Why States Shouldn’t Control Immigration—A Commentary by Adam Cohen
Why States Shouldn’t Control Immigration
By Adam Cohen
If the Supreme Court upholds Arizona’s law getting tough on undocumented immigrants, as many observers expect, it would not just be approving one state’s crackdown. It would be giving a green light to other states to pass similar laws — and it is likely that at least some would. That would be unfortunate: what Americans need is not state-by-state policies but a comprehensive federal solution to the immigration problem.
The court heard arguments last month in a challenge to the Arizona law. The goal of SB 1070 is “attrition by enforcement” — prodding illegal immigrants to leave the country by aiming a series of harsh criminal laws at them. Arizona made it a crime to be in the state without proper immigration papers. And it required police to check the immigration status of anyone they arrest if they have “reasonable suspicion” the person is not there legally.
There is a bitter debate over SB 1070. Supporters argue it is necessary because the federal government is not serious about enforcing immigration laws. They say Arizona has been flooded with illegal immigrants who have hiked the crime rate, overwhelmed the social-services system and driven down wages. Critics respond that the law is mean-spirited and that it will hurt innocent people, including children. They also say it will be used to harass Hispanics, including American citizens.
The legal challenge to the Arizona law has focused not on these broad objections but a more technical legal one: Does the law conflict with federal immigration law?

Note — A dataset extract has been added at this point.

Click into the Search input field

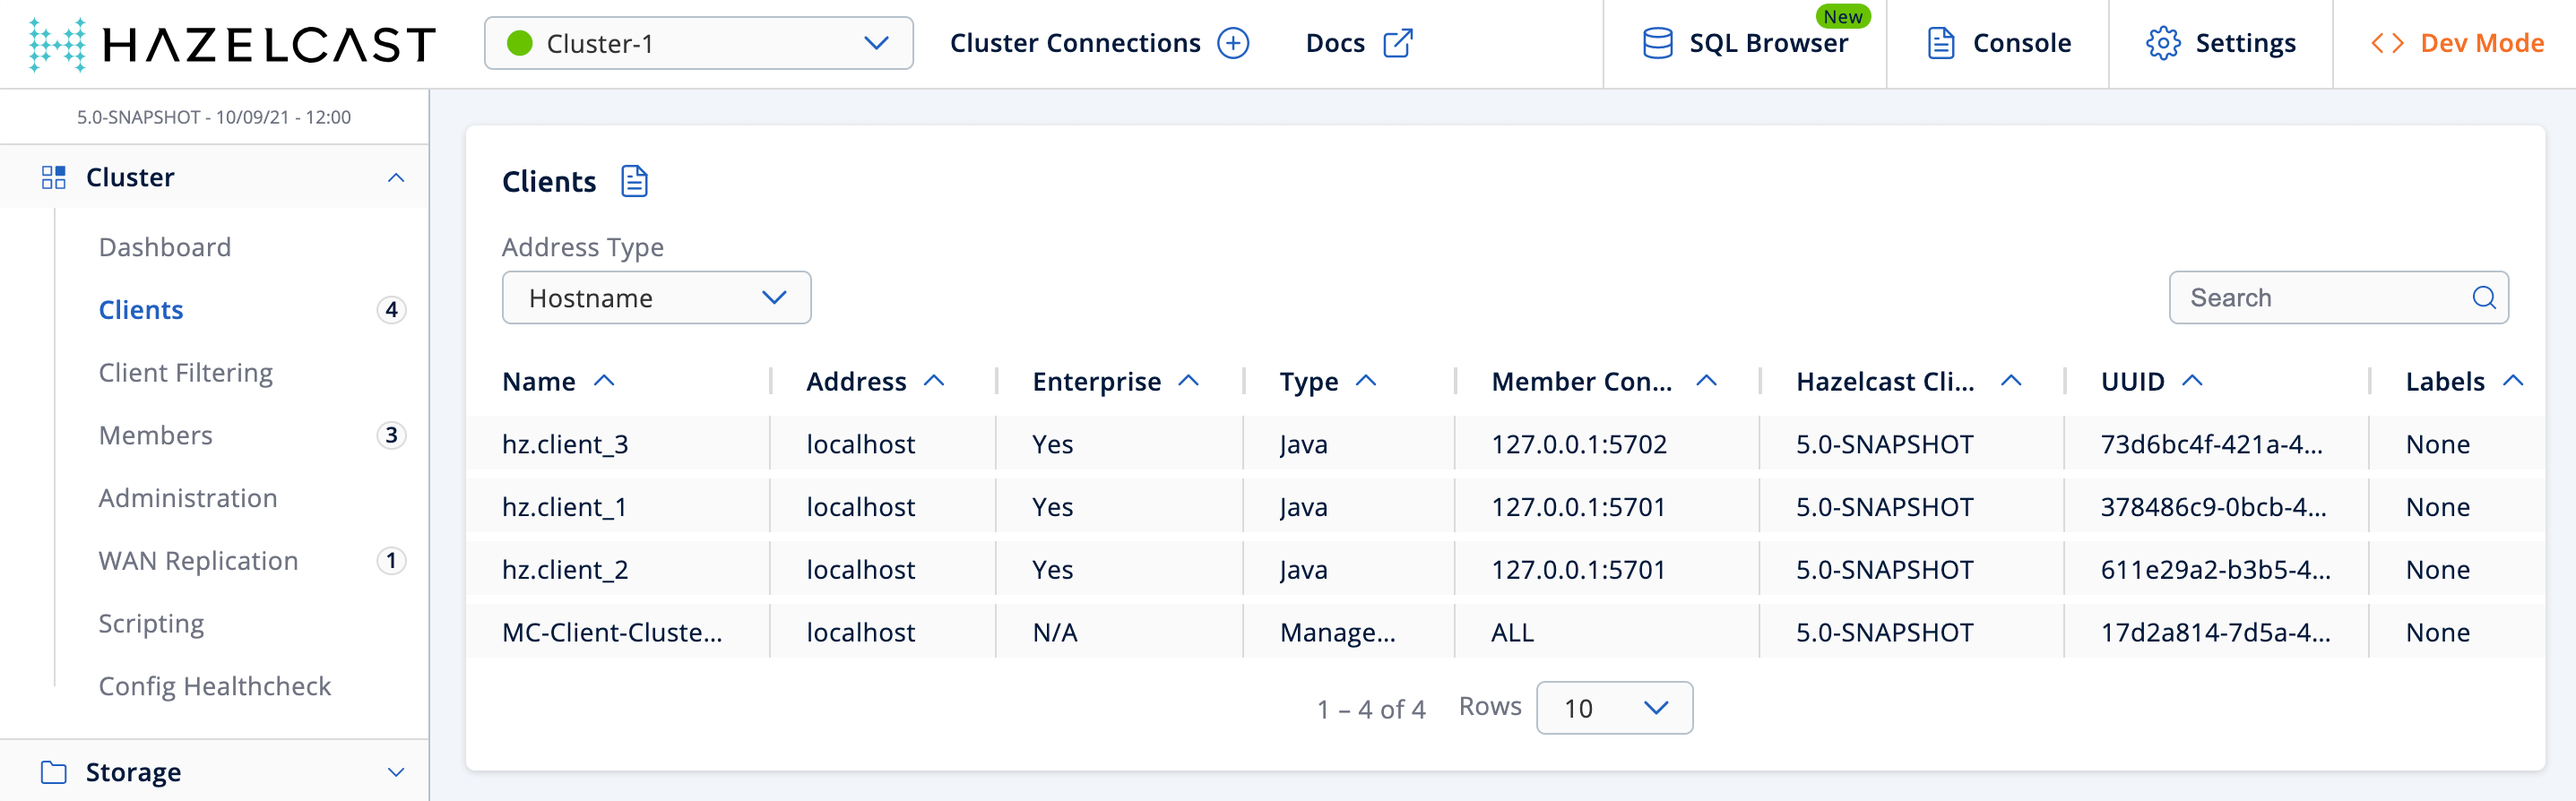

The Obama Administration, which brought the challenge, argues that immigration is a federal matter and that the laws Congress has passed trump any state laws in the area, based on a legal principle known as pre-emption. Lower courts have blocked parts of the law, but it could be a different story in the Supreme Court. Based on what the Justices said at argument, it seems they are prepared to uphold the whole law.
If they do, it could open the floodgates. Five states — Alabama, Georgia, South Carolina, Indiana and Utah — have already passed laws like Arizona’s, which are on hold. Those laws could take effect, and other states might enact laws of their own. William Gheen, president of the Americans for Legal Immigration Political Action Committee, told the Associated Press that he believes his group and its allies could pass Arizona-style laws in “most states.” That may be an overstatement, but it is likely that at least some new states would jump in.
Advocates for illegal immigrants are, naturally, worried — they fear harsh new laws and crackdowns in state after state. But even people who take a harder line on immigration should not be particularly pleased if this is how things go. There is a good reason that we look to the federal government — and not the states — to take the lead on immigration law. Only Congress can address the issue in all its complexity, taking on the many concerns on all sides.
The Comprehensive Immigration Reform Act of 2007, which never passed, showed what Congress could do. That bill would have created a clear path to citizenship for the estimated 11 million illegal immigrants currently in the U.S. It also had real get-tough provisions, including increased enforcement along the U.S.-Mexico border and a national database for employers to check the immigration status of job applicants.
States cannot do anything this ambitious. They may be able to hound individual immigrants into leaving the country or drive the ones who remain to live their lives in the shadows. But states cannot give people a path to citizenship or create a national database. They cannot fix a national system that almost everyone agrees is badly broken.
The main reason that Arizona, Alabama and other states have begun acting aggressively on immigration is that Washington has failed for years to address the problem. Even if the Supreme Court says that states have the legal right to enact immigration laws like Arizona’s, that does not mean that it makes any sense for the nation’s immigration policy to be established at the state level. Whatever the outcome of the challenge to Arizona’s law, it should be a wake-up call to Congress that the American people are tired of waiting for immigration reform.
Cohen, the author of Nothing to Fear, teaches at Yale Law School. The views expressed are solely his own.